If you haven't looked at your resume for some time, it may need some serious updating. Gorfinkle offers a few guidelines: Today's resume should run two pages, she says, and it should highlight accomplishments instead of focusing on boring job-description narratives. "It's not experience as much as accomplishments [that count]," she notes.

And forget that other traditional standard—the wide-ranging, often tell-nothing objective. "What's everyone's objective?" Gorfinkle asks. "You want the job."

Instead, she advises, begin a resume with a two- or three-line summary of personal traits. Say something that will tell a potential boss why your resume's worth reading and why you're worth interviewing.

Gorfinkle also advises summing up job experience in what she calls QAs—quantifiable achievements, a list of accomplishments showing how your expertise and efficiency helped your company's bottom line by saving money, reducing inventory, or increasing throughput. "Don't rely on titles and responsibilities," Gorfinkle says. "Use those, but then bullet-point accomplishments."

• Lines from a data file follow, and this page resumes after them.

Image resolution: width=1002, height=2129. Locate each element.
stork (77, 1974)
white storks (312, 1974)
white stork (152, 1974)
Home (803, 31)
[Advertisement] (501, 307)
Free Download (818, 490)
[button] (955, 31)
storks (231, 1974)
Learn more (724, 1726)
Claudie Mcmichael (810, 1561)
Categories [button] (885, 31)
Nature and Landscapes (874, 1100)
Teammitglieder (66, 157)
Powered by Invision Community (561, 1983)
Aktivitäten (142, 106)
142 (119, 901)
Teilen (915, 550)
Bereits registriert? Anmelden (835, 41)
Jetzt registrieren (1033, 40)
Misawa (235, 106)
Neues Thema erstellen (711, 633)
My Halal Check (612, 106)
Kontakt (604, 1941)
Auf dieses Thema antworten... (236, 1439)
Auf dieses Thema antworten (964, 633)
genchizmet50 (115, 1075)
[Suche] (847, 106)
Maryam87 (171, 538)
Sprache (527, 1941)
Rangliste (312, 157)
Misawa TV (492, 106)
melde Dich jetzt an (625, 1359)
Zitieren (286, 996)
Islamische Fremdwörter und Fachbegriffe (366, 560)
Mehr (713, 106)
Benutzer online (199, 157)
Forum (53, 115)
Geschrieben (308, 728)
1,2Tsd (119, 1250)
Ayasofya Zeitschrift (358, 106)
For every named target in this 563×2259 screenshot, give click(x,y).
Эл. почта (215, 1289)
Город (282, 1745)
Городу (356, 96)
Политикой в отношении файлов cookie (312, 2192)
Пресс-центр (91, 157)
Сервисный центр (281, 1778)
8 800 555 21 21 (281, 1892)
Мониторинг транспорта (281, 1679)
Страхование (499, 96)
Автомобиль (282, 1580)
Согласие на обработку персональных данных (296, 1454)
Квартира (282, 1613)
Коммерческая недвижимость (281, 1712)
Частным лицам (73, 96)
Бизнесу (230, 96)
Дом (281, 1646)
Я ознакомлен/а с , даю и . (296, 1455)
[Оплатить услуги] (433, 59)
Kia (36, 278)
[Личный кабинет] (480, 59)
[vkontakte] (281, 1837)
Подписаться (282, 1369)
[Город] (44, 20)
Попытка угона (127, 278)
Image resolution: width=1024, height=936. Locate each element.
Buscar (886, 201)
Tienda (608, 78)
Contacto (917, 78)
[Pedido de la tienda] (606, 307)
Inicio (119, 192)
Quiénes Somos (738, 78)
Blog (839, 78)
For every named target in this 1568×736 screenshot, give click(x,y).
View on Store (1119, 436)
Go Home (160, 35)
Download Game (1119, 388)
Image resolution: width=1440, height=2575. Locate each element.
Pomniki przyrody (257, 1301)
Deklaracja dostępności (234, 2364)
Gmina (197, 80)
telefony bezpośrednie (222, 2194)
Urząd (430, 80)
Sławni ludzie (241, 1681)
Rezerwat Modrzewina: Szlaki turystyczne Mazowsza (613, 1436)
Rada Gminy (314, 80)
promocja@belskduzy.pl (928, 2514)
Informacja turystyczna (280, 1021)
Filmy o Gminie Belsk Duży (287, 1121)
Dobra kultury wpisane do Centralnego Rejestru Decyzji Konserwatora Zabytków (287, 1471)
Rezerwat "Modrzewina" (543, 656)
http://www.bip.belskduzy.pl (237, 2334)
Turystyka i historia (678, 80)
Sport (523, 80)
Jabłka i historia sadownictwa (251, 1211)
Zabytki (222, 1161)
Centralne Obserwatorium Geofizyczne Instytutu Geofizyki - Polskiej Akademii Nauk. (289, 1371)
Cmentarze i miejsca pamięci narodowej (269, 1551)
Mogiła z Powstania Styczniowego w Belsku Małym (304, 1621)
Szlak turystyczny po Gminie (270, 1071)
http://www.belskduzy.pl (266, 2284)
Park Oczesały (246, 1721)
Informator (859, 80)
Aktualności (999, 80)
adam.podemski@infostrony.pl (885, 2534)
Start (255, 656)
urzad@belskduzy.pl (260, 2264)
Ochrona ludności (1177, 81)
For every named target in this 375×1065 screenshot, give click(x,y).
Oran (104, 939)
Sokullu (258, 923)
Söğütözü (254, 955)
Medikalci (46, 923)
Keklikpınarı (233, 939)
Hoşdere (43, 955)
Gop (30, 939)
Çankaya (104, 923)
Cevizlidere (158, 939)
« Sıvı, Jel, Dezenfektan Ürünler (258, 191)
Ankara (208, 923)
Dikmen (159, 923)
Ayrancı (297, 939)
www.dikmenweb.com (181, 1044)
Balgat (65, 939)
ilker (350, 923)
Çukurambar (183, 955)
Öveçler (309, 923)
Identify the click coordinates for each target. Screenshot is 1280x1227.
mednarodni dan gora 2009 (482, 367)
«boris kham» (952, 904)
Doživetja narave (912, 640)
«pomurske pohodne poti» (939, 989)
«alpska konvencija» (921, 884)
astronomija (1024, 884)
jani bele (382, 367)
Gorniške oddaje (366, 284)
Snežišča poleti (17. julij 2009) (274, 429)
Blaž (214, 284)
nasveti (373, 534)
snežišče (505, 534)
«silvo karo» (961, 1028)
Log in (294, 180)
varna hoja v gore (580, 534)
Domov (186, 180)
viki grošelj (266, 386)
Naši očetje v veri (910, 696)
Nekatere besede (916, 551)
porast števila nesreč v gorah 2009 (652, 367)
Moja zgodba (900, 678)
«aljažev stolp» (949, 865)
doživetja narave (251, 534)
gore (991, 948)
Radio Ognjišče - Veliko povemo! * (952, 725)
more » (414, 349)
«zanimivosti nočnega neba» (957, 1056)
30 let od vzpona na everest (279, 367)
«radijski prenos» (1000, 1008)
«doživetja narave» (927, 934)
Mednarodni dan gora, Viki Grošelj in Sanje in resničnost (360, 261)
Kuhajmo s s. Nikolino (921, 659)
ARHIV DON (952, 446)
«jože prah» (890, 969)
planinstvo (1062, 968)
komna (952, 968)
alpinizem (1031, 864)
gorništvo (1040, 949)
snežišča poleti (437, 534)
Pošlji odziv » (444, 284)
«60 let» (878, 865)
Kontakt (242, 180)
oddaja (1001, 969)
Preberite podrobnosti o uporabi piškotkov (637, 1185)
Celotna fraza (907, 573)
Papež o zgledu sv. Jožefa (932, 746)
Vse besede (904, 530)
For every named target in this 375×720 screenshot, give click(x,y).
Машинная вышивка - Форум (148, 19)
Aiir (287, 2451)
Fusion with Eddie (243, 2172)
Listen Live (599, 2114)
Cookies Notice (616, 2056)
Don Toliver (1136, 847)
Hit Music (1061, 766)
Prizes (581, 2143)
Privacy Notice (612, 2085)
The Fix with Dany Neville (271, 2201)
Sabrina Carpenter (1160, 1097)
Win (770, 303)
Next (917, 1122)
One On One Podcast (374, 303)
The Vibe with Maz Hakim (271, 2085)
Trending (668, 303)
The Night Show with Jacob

She suggests finishing with a bit of a flourish. Include hobbies and interests at the end of the resume. It could give an interviewer a hint about you and help make a connection.

If you don't circulate your resume regularly, you should still update it every six months just so that you can be ready if the call comes. A key to doing that, Gorfinkle says, is keeping an up-to-date quantifiable-achievements notebook you can consult when necessary. That's also a way of keeping accomplishments in mind for reviews, even if you're not looking for another job.

Informative Interviews

You've sent out your resume and gotten a call for an interview. That means you now have some work to do. Plenty of people go to job interviews knowing very little about the company at which they're interviewing. Don't make that mistake; be prepared.

The key to proper interview preparation, Gorfinkle stresses, is to research the company. Based on what you learn, prepare five or six questions about the company to ask the interviewer so that you can learn more about the company and a little about its culture. She says that if more than one person will interview you, then ask each person the same questions. Unified answers can help you determine whether the interviewers are team players and whether the job is well defined and one you want.

Try to focus the interviewers on a concrete scenario from the job. For instance, ask them what they expect you to be doing in six months, and in one and two years. Gorfinkle says that the answers to those questions can give you a glimpse of a company's long-term needs.

Don't rely on your resume alone to get your skills and accomplishments across. Match what you have to offer with a prospective employer's needs by highlighting your strengths during the interview.

What about weaknesses? If an interviewer asks what your weaknesses are, be honest, but add that you're working to improve. That way, Gorfinkle says, you'll be presenting a weakness to answer the question but admitting a weakness with a strength attached to it.

Seek some feedback at the end of an interview by asking whether the interviewer has any reservations about your ability.

And finally—follow up. Gorfinkle says to send a thank-you note—handwritten, not e-mail—to each person with whom you interviewed. Get it right, too: Spell names correctly and use exact titles.

As a rule—for both resumes and interviews—Gorfinkle advises job seekers to be honest above all. "Be truthful," she says. "If you [lie about] anything, it will come back to bite you."